İnsanlar bencil. İnsanlar çok bencil. Hayat çok kötü ve adaletsiz. Zengin insanların çocukları güzel yerlerde yaşayıp okula giderken ben işte çalışıyordum. Dünya adaletsiz..Çok adaletsiz hemde.

"Garson,"diye seslendi bir beyefendi. Lacivert takım elbisesi onun giymesi için yaratılmıştı adeta.Gözlerinin kenarında oluşan kırışıklıklar güldükçe oluşmuştu,besbelli. Orta yaşlı ve yakışıklıydı bu beyefendi.Beyefendi sözcüğü adeta ona uyuyordu.

"Ne alırdınız bayım?"dedim masaya yaklaşarak.

"Sen çalışmak için fazla küçük değil misin ?" dedi. Yakından bakınca daha yapılı göründü gözüme.. Aslında 16 yaşındaydım ama dışarıdan bakılınca 13 yaşlarında bir çocuk gibi görünüyorum. 1.50 boyumla ve küçük kız görünümümle adama dönerek ;

"16 yaşındayım bayım. Ayrıca geçen seneden beri çalışıyorum. Bilirsiniz ya Elizonya'da çocuklar okula değilde işe gönderilir,şimdi siparişinizi alabilir miyim ?"

"Elizonya demek.." dedi adam fısıltıya karışır bir sesle. Şaşırmış görünüyordu ve kaşları çatılmıştı.

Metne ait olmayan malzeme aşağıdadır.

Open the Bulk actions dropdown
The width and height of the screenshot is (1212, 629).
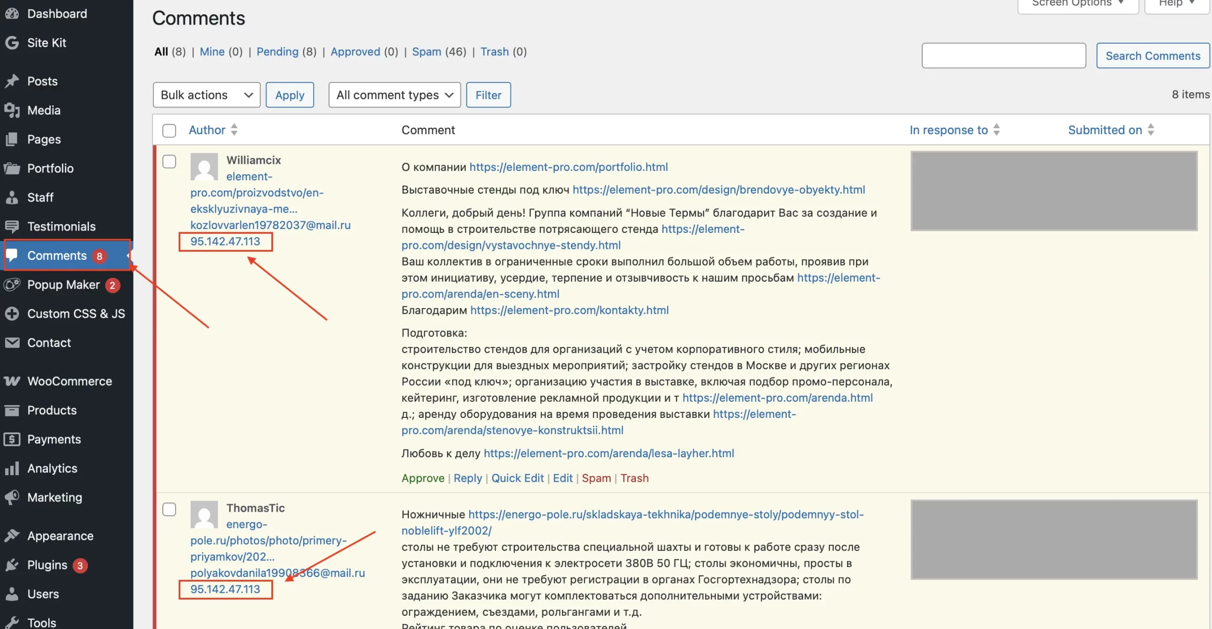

"Baksana adın ne ?" dedi adam yine.. 'Artık siparişini ver de gideyim'dememek için kendimi zor tutum.

"Adım Arden bayım. Şimdi siparişinizi verecek misiniz?" dedim bıkkınlıkla.Bu adam neyin peşindeydi ?

"Baksana Arden sana ve bana kahve getir de onları içerken yeni okulunu konuşalım olur mu ?"dedi karşımdaki orta yaşlı adam. "Yeni okulun" da ne demek oluyordu ?

"Ama.."

"Ama değil kahve." Ne okulundan bahsediyordu bu adam ? Sanırım kahveleri hazırlamam lazımdı. Kafenin mutfak bölümüne doğru ilerledim. Zaten iki fincan hazır kahve vardı. Sıcak mı diye kontrol etmek için fincanlardan birini elime aldığımda elim yanmıştı.

"Ahh," diyerek acımı belli ettim ve patronum mutfağın kapısında göründü.

"Arden, orada ne yapıyorsun? Çabuk o kahveleri alıp işinin başına dön!" dedi. Yaşlı ve asi bir patrondu. Çok sinirlerim bozuluyordu. Buna bir son vermeliydim artık..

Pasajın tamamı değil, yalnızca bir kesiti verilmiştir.